The doctor and the magistrate hurried outside, while the police officer shouted again loudly, "Sideroff! Come inside here!"
The outcasts formed a barrier round the door of the doss-house, watching and listening to the scene with an intense interest which lighted up their haggard faces.
Kouvalda, shaking his fist over Petounnikoff's head, roared wildly, rolling his bloodshot eyes—
"Rogue and thief! take the coppers back! you vile creature; take them back, I tell you, or I'll smash them into your eyes! Take them back!"
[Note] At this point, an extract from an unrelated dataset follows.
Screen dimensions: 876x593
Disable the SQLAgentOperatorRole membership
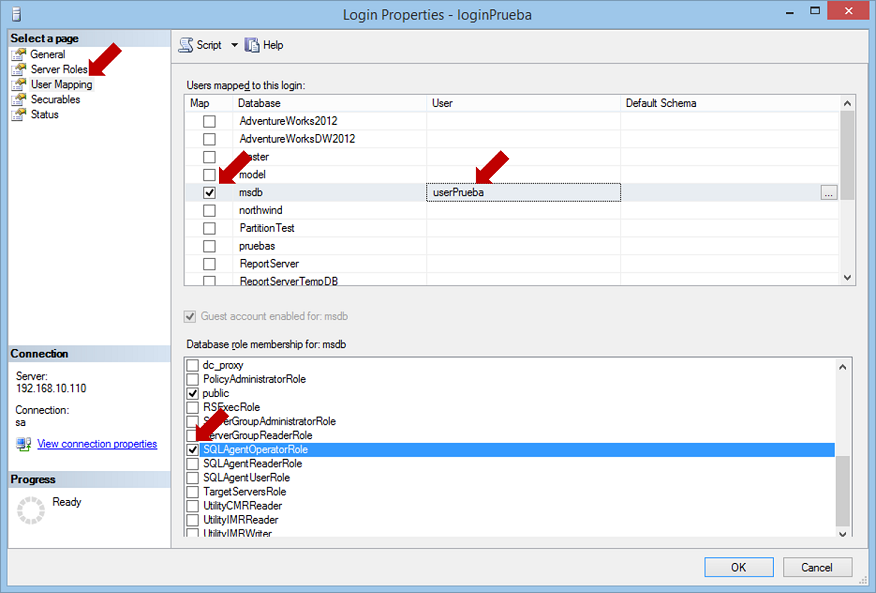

Petounnikoff stretched out one trembling hand towards his little offering, whilst shielding himself with the other against Kouvalda's threatening fist, and said—
"Bear witness, you, sir, the police officer, and you, my good people."
"We are not good people, you damned old shopkeeper!" was heard in the creaking tones of "Scraps."
The police officer, distending his face like a bladder, was whistling wildly, whilst defending Petounnikoff, who was writhing and twisting about in front of him, as if wishing to get inside the officer for protection.
"You vile thing! I'll make you kiss the feet of this dead body if you don't mind! Come here with you!"
And seizing Petounnikoff by the collar, Kouvalda flung him out of the door, as he would have done a kitten.
The outcasts moved on one side to make room for the merchant to fall; and he pitched forward, frightened and yelling at their feet.
"They are killing me! Murder! They have killed me!"
Martianoff slowly lifted his foot, and took aim at the head of the shopkeeper; "Scraps," with an expression of extreme delight, spat full into the face of Petounnikoff. The merchant raised himself on to his hands and knees, and half rolled, half dragged himself farther out into the yard, followed by peals of laughter. At this moment two constables arrived in the yard, and the police officer, pointing to Kouvalda, exclaimed in a voice of triumph—
"Arrest him! Tie him up!"
"Yes, tie him up tightly, my dears!" implored Petounnikoff.
"I defy you to touch me! I'm not going to run away! I'll go wherever I have to go," said Kouvalda, defending himself against the constables, who approached him.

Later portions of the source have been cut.